Three years ago, geneticists Drs. Stephen Friend, Eric Schadt and Jason Bobe set out to search international databases for people who were over 30 and healthy but who carried mutations that typically cause childhood diseases like Tay-Sachs or muscular dystrophy. In other words, people whose genetic makeups should have disabled or killed them years ago, but for some reason did not.
The scientists recently reported that they found 15,597 people who seemed to fit the bill, but they had doubts about some of the data about the patients and were unsure if their genetic mutations indeed coded for the diseases they were predicted to develop.
Thirteen people, though, turned out to have verifiable mutations that definitely cause one of eight serious diseases before age 18 in all who inherit them. Or, at least, so it had been assumed. In those thirteen cases, no disease had occurred.
The researchers surmise that there may be some other genetic mutations in those people, and likely in many others, that somehow counteract the natural effects of the disease-causing mutations. Further research will focus on identifying any such “protective” genetic factors.

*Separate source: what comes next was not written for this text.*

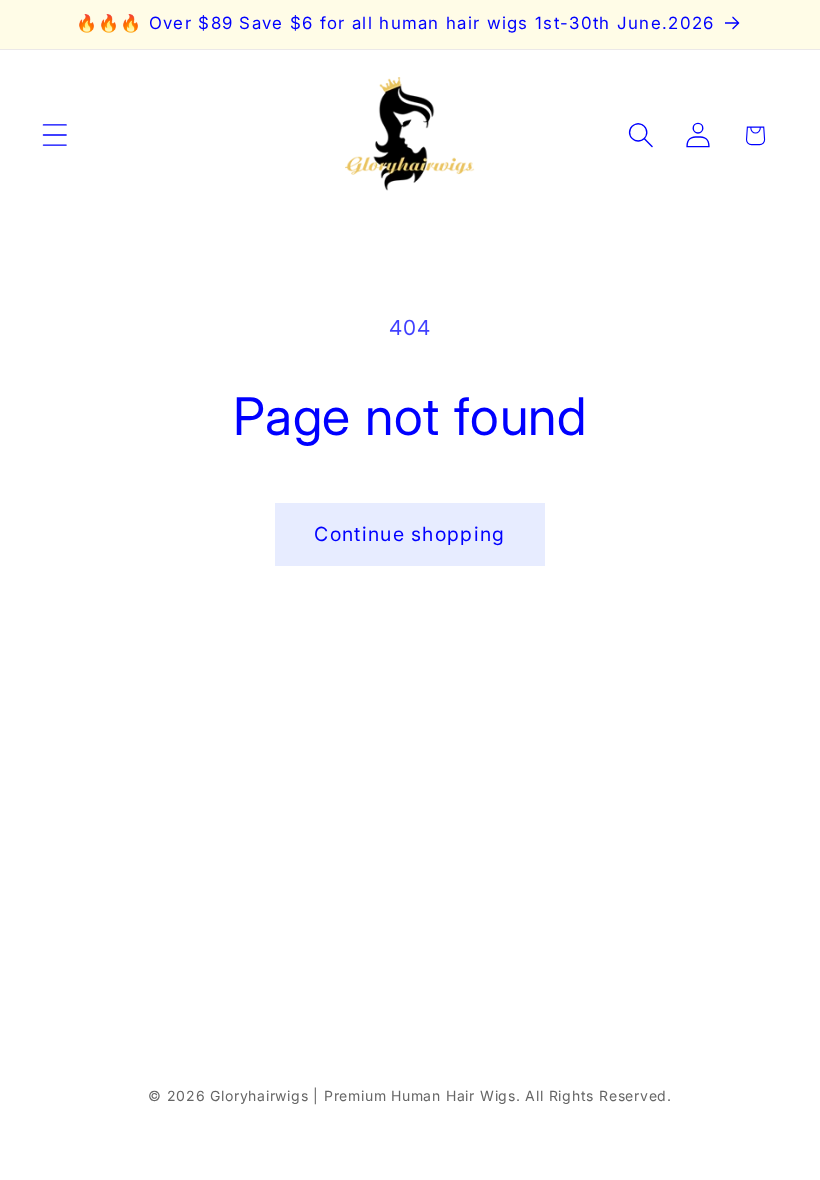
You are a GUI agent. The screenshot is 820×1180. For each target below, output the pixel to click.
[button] (54, 135)
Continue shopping (409, 534)
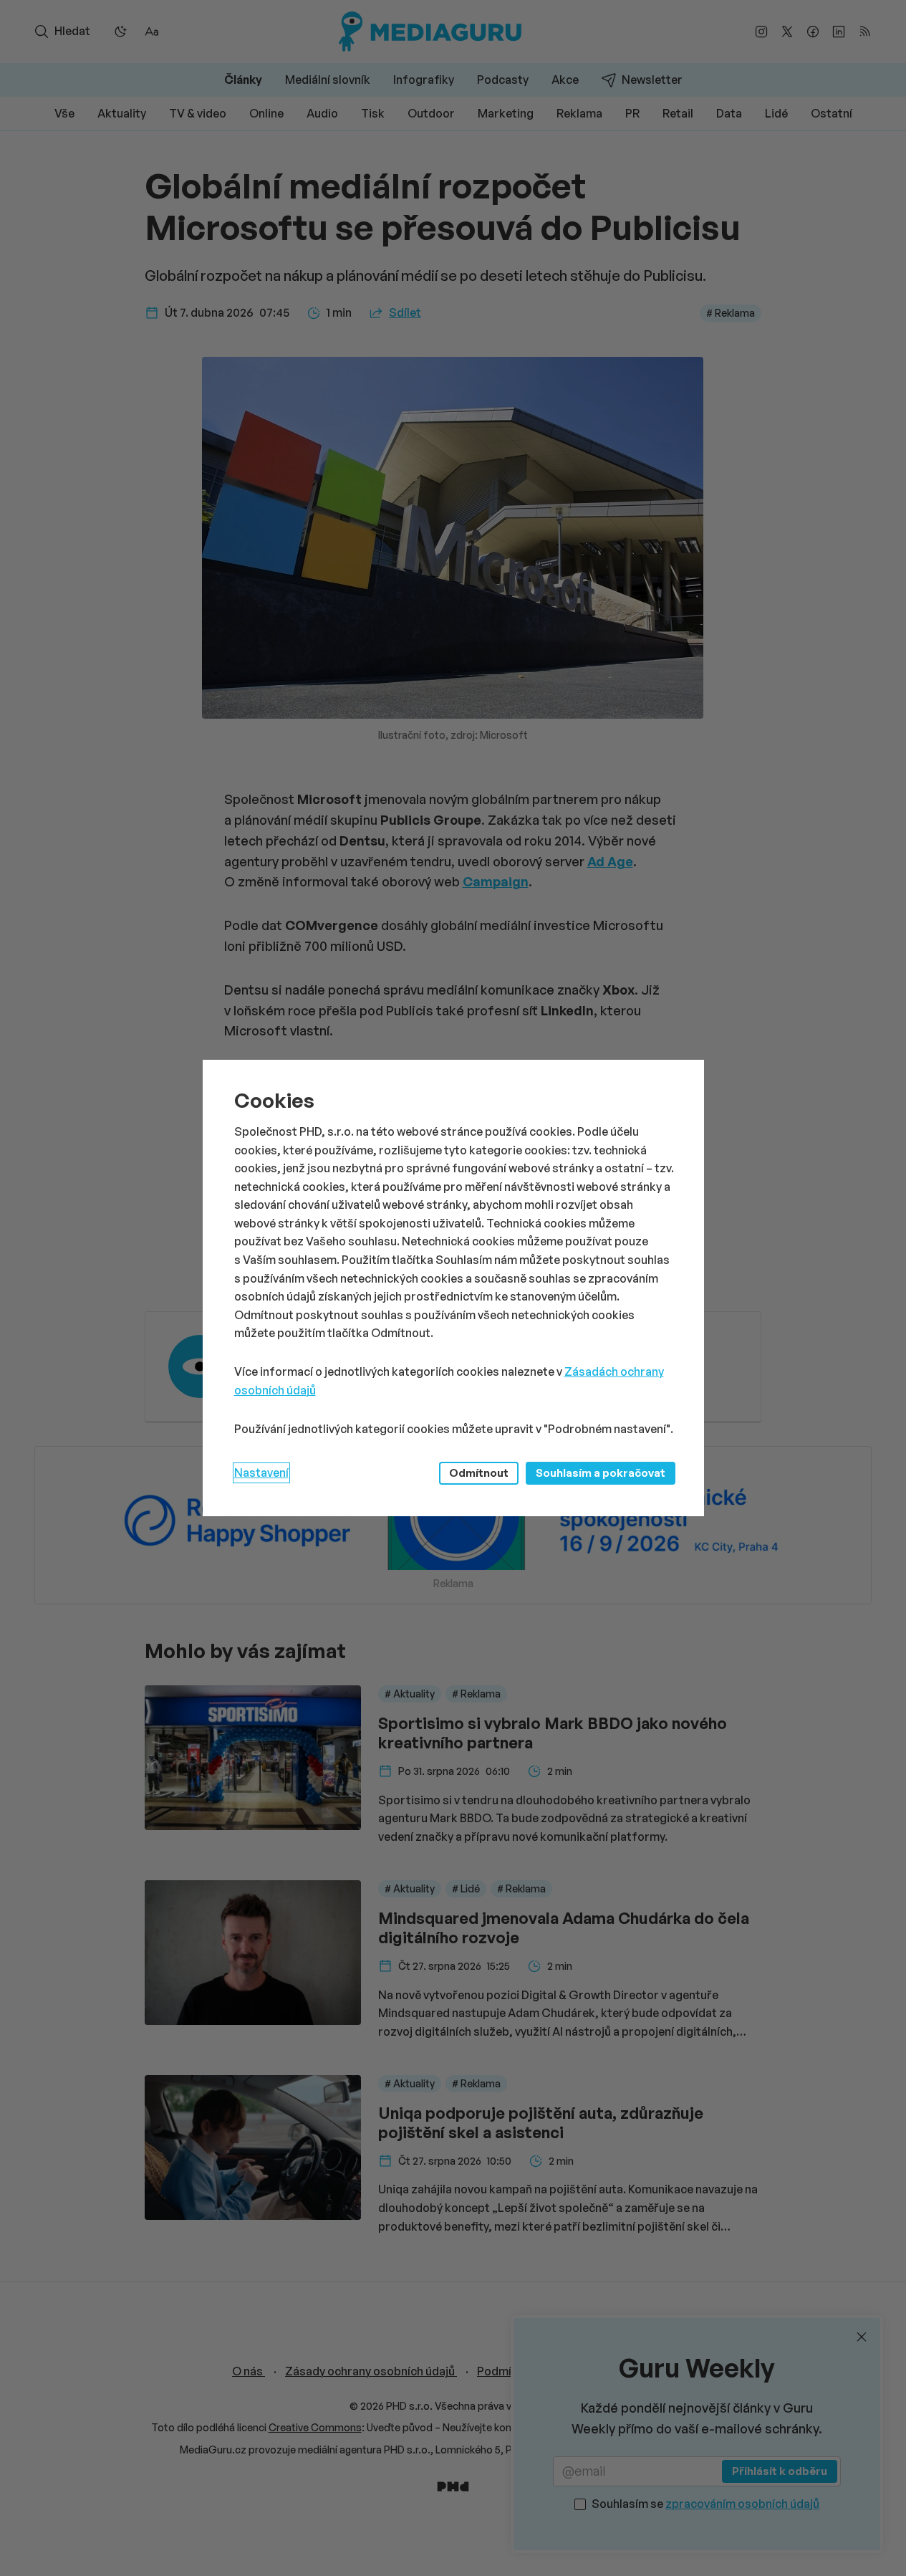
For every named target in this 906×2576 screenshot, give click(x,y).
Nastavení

The large majority of people carrying genetic markers for serious diseases will in fact experience those diseases. But the recent report reminds us that things aren’t always as clear as they may have once seemed. Medical death sentences are sometimes unexpectedly commuted. Widely accepted treatments are sometimes found to confer no benefit – even, in some cases, to be detrimental to health. Medical truths sometimes turn out to be fictions.
In the late 1980s, the Cardiac Antiarrhythmic Suppression Trial found that widely trusted medications for patients with a particular heart arrhythmia conferred greater mortality than a placebo. That is to say they were worse than useless.
In 2005, a procedure known as vertebroplasty, the injection of medical cement into fractured bone, was performed more than 27,000 times in the United States. A study in 2009 conclusively showed that the procedure was no better than a sham procedure where nothing at all was done.
Routine PSA screening, once the gold standard for identifying prostate cancer, is no longer recommended, as it turned out to have caused many unnecessary biopsies and surgeries. Likewise for routine mammography screening for women in their 40s.
Such “well, now we know better” changes of policy are known as “medical reversal” and are nothing new. Ancient Greek medical researchers like Hippocrates and Galen contributed much to the understanding of the human body. But the treatments that resulted from their findings and theories soon enough (well, what’s a thousand years in the larger picture?) fell victim to the Dutch anatomist Vesalius’s discoveries. In the 17th century, William Harvey further revolutionized medical treatment.
The next century saw Edward Jenner perfect the art of inoculation, and then the medical revolution born of germ theory. Then, the discovery of DNA opened an entirely new vista: genetics.
It is, of course, not surprising that medicine has advanced with time, and that we know more about the body and disease than ever before. Such progress is true about science in general. Aristotle’s understanding of physics pales beside what Newton laid out; and Newtonian physics was upended in fundamental ways by Einstein and later physicists and cosmologists.
But what’s important to realize is that much of what we know about medicine or other sciences is not so much based on what we thought we knew but rather reversed it.
And yet much of the scientific establishment, and laymen who trust them implicitly, persist in the illogical belief that what we think we know will prove impervious to being overturned by future discoveries. Why, though, should we imagine that our generation possesses ultimate knowledge? Has there ever been such an animal? Is there really any reason to doubt that a century hence some of our most cherished scientific knowns will prove to have been unknowns?
To be sure, we must utilize the medical understandings and treatments of our day. But our minds must hold the thought, too, that changes will likely come on a future day.
As Rav Samson Raphael Hirsch wrote, Hashem granted us two revelations: nature and Torah. Immutable knowledge of only one of them, however, has been Divinely transmitted to human beings. We can be mechadesh ideas in Torah, but only by building upon its unchanging truths. Nature, by contrast, remains an open question, and is thus subject to (and has long evidenced) conceptual revolutions.
Ignoring history, thinking that we have some ultimate understanding of the physical world, may provide solace to some. But, in truth, it is the height of hubris.